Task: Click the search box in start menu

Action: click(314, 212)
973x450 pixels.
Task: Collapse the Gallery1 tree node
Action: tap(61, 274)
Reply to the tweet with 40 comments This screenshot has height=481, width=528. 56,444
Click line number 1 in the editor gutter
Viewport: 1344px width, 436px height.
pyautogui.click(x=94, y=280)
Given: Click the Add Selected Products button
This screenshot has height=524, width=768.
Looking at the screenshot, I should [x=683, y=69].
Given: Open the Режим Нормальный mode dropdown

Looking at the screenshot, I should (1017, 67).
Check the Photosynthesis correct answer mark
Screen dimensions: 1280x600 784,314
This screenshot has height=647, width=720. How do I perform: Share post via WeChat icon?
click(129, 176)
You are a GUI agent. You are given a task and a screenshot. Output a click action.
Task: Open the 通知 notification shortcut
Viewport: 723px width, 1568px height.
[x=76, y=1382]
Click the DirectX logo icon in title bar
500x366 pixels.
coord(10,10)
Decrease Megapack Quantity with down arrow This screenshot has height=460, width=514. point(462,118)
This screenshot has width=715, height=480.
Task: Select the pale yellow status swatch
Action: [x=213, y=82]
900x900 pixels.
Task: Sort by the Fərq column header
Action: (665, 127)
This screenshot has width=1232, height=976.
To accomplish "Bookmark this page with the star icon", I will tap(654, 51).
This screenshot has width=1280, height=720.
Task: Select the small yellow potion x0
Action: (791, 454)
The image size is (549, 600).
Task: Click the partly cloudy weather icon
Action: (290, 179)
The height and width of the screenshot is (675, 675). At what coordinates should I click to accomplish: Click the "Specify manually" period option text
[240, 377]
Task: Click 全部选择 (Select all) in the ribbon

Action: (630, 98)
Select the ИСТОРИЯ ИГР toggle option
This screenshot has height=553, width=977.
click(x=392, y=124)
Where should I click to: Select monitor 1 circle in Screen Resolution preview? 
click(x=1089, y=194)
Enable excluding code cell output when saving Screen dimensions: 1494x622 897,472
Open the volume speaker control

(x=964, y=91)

# # # #

Please retype every entry above exactly as it stands.

### Task output
Task: Click the search box in start menu

Action: click(314, 212)
973x450 pixels.
Task: Collapse the Gallery1 tree node
Action: tap(61, 274)
Reply to the tweet with 40 comments This screenshot has height=481, width=528. 56,444
Click line number 1 in the editor gutter
Viewport: 1344px width, 436px height.
pyautogui.click(x=94, y=280)
Given: Click the Add Selected Products button
This screenshot has height=524, width=768.
Looking at the screenshot, I should [x=683, y=69].
Given: Open the Режим Нормальный mode dropdown

Looking at the screenshot, I should (1017, 67).
Check the Photosynthesis correct answer mark
Screen dimensions: 1280x600 784,314
This screenshot has height=647, width=720. How do I perform: Share post via WeChat icon?
click(129, 176)
You are a GUI agent. You are given a task and a screenshot. Output a click action.
Task: Open the 通知 notification shortcut
Viewport: 723px width, 1568px height.
[x=76, y=1382]
Click the DirectX logo icon in title bar
500x366 pixels.
coord(10,10)
Decrease Megapack Quantity with down arrow This screenshot has height=460, width=514. point(462,118)
This screenshot has width=715, height=480.
Task: Select the pale yellow status swatch
Action: [x=213, y=82]
900x900 pixels.
Task: Sort by the Fərq column header
Action: (665, 127)
This screenshot has width=1232, height=976.
To accomplish "Bookmark this page with the star icon", I will tap(654, 51).
This screenshot has width=1280, height=720.
Task: Select the small yellow potion x0
Action: (791, 454)
The image size is (549, 600).
Task: Click the partly cloudy weather icon
Action: (290, 179)
The height and width of the screenshot is (675, 675). At what coordinates should I click to accomplish: Click the "Specify manually" period option text
[240, 377]
Task: Click 全部选择 (Select all) in the ribbon

Action: (630, 98)
Select the ИСТОРИЯ ИГР toggle option
This screenshot has height=553, width=977.
click(x=392, y=124)
Where should I click to: Select monitor 1 circle in Screen Resolution preview? 
click(x=1089, y=194)
Enable excluding code cell output when saving Screen dimensions: 1494x622 897,472
Open the volume speaker control

(x=964, y=91)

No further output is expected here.